## WHAT YOU WILL DO
Please print the entries below exactly, from the line with "[0] (152, 109)" through the line with "Δωρεάν Αποστολές (109, 1461)", including both of those lines and leaving out all others.

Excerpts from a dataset
────

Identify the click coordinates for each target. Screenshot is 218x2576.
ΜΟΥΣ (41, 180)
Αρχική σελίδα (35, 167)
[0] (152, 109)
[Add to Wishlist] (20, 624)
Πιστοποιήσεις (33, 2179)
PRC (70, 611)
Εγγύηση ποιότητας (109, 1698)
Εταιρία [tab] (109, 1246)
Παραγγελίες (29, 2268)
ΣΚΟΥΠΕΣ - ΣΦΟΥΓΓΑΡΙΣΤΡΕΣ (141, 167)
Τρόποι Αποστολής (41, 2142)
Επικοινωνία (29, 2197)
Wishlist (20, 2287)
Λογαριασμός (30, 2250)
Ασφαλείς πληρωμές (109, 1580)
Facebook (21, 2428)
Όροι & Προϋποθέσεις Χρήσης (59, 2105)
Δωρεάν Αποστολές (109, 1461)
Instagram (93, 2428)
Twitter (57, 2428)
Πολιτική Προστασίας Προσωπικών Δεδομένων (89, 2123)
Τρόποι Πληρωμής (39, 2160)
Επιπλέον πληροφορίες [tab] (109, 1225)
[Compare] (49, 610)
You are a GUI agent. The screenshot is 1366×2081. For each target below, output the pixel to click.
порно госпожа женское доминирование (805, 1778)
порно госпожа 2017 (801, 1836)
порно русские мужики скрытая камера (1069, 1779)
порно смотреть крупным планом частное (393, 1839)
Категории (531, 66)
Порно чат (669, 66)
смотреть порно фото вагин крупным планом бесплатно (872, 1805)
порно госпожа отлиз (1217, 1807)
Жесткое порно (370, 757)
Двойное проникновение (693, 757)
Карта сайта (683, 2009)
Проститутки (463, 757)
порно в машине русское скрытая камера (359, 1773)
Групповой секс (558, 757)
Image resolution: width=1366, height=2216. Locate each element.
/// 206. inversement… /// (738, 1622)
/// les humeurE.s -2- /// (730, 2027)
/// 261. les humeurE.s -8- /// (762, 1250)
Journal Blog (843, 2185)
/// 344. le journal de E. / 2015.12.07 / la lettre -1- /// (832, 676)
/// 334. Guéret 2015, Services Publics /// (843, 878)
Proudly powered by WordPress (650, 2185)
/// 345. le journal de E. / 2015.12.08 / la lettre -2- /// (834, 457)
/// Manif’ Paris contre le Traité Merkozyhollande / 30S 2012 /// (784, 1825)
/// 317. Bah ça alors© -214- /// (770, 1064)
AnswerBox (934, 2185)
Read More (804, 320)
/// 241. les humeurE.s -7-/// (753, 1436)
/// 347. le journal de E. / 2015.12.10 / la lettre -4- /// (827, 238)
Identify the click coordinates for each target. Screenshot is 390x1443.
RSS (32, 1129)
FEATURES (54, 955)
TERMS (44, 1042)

────

## TASK RESPONSE
[0] (152, 109)
[Add to Wishlist] (20, 624)
Πιστοποιήσεις (33, 2179)
PRC (70, 611)
Εγγύηση ποιότητας (109, 1698)
Εταιρία [tab] (109, 1246)
Παραγγελίες (29, 2268)
ΣΚΟΥΠΕΣ - ΣΦΟΥΓΓΑΡΙΣΤΡΕΣ (141, 167)
Τρόποι Αποστολής (41, 2142)
Επικοινωνία (29, 2197)
Wishlist (20, 2287)
Λογαριασμός (30, 2250)
Ασφαλείς πληρωμές (109, 1580)
Facebook (21, 2428)
Όροι & Προϋποθέσεις Χρήσης (59, 2105)
Δωρεάν Αποστολές (109, 1461)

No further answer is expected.